*** Opening of EXTRACTED DATA ***

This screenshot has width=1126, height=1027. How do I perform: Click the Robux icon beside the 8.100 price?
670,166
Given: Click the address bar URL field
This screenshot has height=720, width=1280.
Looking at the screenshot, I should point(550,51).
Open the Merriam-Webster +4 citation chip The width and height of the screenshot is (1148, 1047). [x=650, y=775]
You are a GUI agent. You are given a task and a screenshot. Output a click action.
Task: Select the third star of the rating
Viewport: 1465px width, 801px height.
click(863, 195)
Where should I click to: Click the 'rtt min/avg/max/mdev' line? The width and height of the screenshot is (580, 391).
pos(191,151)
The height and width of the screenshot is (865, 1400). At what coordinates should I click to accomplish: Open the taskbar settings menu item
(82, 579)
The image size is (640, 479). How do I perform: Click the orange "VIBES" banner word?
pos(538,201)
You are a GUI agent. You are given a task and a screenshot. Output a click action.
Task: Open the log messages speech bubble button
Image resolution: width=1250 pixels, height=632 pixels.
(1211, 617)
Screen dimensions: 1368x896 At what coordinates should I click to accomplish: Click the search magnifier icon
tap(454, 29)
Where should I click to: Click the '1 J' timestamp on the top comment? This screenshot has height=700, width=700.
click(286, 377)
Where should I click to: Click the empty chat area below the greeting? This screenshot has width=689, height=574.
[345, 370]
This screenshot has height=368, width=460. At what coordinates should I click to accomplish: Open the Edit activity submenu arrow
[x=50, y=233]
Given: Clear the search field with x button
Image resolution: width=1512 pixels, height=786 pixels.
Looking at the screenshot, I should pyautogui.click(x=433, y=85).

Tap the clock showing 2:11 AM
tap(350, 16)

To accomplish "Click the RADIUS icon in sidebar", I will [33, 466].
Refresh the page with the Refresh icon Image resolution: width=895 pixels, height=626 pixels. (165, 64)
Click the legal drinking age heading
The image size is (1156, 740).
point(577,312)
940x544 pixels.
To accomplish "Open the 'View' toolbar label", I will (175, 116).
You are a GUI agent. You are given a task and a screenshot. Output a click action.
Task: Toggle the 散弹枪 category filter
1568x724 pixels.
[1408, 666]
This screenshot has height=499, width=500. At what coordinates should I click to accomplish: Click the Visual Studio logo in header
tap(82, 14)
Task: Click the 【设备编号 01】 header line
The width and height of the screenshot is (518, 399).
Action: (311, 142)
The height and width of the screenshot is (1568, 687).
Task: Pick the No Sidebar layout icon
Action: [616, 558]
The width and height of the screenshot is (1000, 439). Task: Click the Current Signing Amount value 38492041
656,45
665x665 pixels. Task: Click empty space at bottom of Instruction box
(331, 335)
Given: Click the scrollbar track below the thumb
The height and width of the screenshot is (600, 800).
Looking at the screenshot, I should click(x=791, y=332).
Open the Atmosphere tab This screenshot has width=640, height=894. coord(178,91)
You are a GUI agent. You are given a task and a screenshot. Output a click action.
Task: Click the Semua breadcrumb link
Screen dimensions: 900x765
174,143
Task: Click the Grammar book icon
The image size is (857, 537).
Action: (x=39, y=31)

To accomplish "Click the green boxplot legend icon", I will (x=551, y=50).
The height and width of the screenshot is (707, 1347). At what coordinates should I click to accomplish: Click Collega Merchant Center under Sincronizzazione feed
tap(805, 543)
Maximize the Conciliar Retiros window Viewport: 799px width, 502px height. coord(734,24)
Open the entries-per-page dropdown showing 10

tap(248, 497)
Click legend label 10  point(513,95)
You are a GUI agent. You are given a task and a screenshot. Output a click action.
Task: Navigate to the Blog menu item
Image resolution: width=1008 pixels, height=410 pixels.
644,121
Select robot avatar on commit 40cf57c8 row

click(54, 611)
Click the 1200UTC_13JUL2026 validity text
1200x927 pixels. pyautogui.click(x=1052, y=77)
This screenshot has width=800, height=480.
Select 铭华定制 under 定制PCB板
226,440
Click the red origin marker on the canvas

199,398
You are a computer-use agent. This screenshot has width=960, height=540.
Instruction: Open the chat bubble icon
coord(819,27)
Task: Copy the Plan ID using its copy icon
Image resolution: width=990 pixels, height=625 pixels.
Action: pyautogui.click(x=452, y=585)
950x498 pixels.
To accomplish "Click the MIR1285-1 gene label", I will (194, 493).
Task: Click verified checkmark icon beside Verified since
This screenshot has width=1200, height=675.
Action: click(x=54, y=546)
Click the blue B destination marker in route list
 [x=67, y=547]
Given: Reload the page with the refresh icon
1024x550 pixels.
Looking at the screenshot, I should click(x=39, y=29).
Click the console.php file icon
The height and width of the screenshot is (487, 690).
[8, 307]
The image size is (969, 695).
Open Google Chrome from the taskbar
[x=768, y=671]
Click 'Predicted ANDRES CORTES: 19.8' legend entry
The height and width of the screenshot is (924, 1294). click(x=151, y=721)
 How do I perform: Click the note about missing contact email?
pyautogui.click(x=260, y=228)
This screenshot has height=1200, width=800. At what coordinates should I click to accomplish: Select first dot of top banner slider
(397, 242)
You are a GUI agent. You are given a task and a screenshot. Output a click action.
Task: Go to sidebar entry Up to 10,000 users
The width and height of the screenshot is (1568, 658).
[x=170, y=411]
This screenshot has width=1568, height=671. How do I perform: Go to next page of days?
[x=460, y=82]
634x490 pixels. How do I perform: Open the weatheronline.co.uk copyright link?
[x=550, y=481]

*** Close of EXTRACTED DATA ***

▶ **WHAT TO PRODUCE**:
Take the records above and write each one out again exactly.

▶ **RESULT FOR THIS TASK**:
This screenshot has width=1126, height=1027. How do I perform: Click the Robux icon beside the 8.100 price?
670,166
Given: Click the address bar URL field
This screenshot has height=720, width=1280.
Looking at the screenshot, I should point(550,51).
Open the Merriam-Webster +4 citation chip The width and height of the screenshot is (1148, 1047). [x=650, y=775]
You are a GUI agent. You are given a task and a screenshot. Output a click action.
Task: Select the third star of the rating
Viewport: 1465px width, 801px height.
click(863, 195)
Where should I click to: Click the 'rtt min/avg/max/mdev' line? The width and height of the screenshot is (580, 391).
pos(191,151)
The height and width of the screenshot is (865, 1400). At what coordinates should I click to accomplish: Open the taskbar settings menu item
(82, 579)
The image size is (640, 479). How do I perform: Click the orange "VIBES" banner word?
pos(538,201)
You are a GUI agent. You are given a task and a screenshot. Output a click action.
Task: Open the log messages speech bubble button
Image resolution: width=1250 pixels, height=632 pixels.
(1211, 617)
Screen dimensions: 1368x896 At what coordinates should I click to accomplish: Click the search magnifier icon
tap(454, 29)
Where should I click to: Click the '1 J' timestamp on the top comment? This screenshot has height=700, width=700.
click(286, 377)
Where should I click to: Click the empty chat area below the greeting? This screenshot has width=689, height=574.
[345, 370]
This screenshot has height=368, width=460. At what coordinates should I click to accomplish: Open the Edit activity submenu arrow
[x=50, y=233]
Given: Clear the search field with x button
Image resolution: width=1512 pixels, height=786 pixels.
Looking at the screenshot, I should pyautogui.click(x=433, y=85).

Tap the clock showing 2:11 AM
tap(350, 16)

To accomplish "Click the RADIUS icon in sidebar", I will [33, 466].
Refresh the page with the Refresh icon Image resolution: width=895 pixels, height=626 pixels. (165, 64)
Click the legal drinking age heading
The image size is (1156, 740).
point(577,312)
940x544 pixels.
To accomplish "Open the 'View' toolbar label", I will (175, 116).
You are a GUI agent. You are given a task and a screenshot. Output a click action.
Task: Toggle the 散弹枪 category filter
1568x724 pixels.
[1408, 666]
This screenshot has height=499, width=500. At what coordinates should I click to accomplish: Click the Visual Studio logo in header
tap(82, 14)
Task: Click the 【设备编号 01】 header line
The width and height of the screenshot is (518, 399).
Action: (311, 142)
The height and width of the screenshot is (1568, 687).
Task: Pick the No Sidebar layout icon
Action: [616, 558]
The width and height of the screenshot is (1000, 439). Task: Click the Current Signing Amount value 38492041
656,45
665x665 pixels. Task: Click empty space at bottom of Instruction box
(331, 335)
Given: Click the scrollbar track below the thumb
The height and width of the screenshot is (600, 800).
Looking at the screenshot, I should click(x=791, y=332).
Open the Atmosphere tab This screenshot has width=640, height=894. coord(178,91)
You are a GUI agent. You are given a task and a screenshot. Output a click action.
Task: Click the Semua breadcrumb link
Screen dimensions: 900x765
174,143
Task: Click the Grammar book icon
The image size is (857, 537).
Action: (x=39, y=31)

To accomplish "Click the green boxplot legend icon", I will (x=551, y=50).
The height and width of the screenshot is (707, 1347). At what coordinates should I click to accomplish: Click Collega Merchant Center under Sincronizzazione feed
tap(805, 543)
Maximize the Conciliar Retiros window Viewport: 799px width, 502px height. coord(734,24)
Open the entries-per-page dropdown showing 10

tap(248, 497)
Click legend label 10  point(513,95)
You are a GUI agent. You are given a task and a screenshot. Output a click action.
Task: Navigate to the Blog menu item
Image resolution: width=1008 pixels, height=410 pixels.
644,121
Select robot avatar on commit 40cf57c8 row

click(54, 611)
Click the 1200UTC_13JUL2026 validity text
1200x927 pixels. pyautogui.click(x=1052, y=77)
This screenshot has width=800, height=480.
Select 铭华定制 under 定制PCB板
226,440
Click the red origin marker on the canvas

199,398
You are a computer-use agent. This screenshot has width=960, height=540.
Instruction: Open the chat bubble icon
coord(819,27)
Task: Copy the Plan ID using its copy icon
Image resolution: width=990 pixels, height=625 pixels.
Action: pyautogui.click(x=452, y=585)
950x498 pixels.
To accomplish "Click the MIR1285-1 gene label", I will (194, 493).
Task: Click verified checkmark icon beside Verified since
This screenshot has width=1200, height=675.
Action: click(x=54, y=546)
Click the blue B destination marker in route list
 [x=67, y=547]
Given: Reload the page with the refresh icon
1024x550 pixels.
Looking at the screenshot, I should click(x=39, y=29).
Click the console.php file icon
The height and width of the screenshot is (487, 690).
[8, 307]
The image size is (969, 695).
Open Google Chrome from the taskbar
[x=768, y=671]
Click 'Predicted ANDRES CORTES: 19.8' legend entry
The height and width of the screenshot is (924, 1294). click(x=151, y=721)
 How do I perform: Click the note about missing contact email?
pyautogui.click(x=260, y=228)
This screenshot has height=1200, width=800. At what coordinates should I click to accomplish: Select first dot of top banner slider
(397, 242)
You are a GUI agent. You are given a task and a screenshot. Output a click action.
Task: Go to sidebar entry Up to 10,000 users
The width and height of the screenshot is (1568, 658).
[x=170, y=411]
This screenshot has width=1568, height=671. How do I perform: Go to next page of days?
[x=460, y=82]
634x490 pixels. How do I perform: Open the weatheronline.co.uk copyright link?
[x=550, y=481]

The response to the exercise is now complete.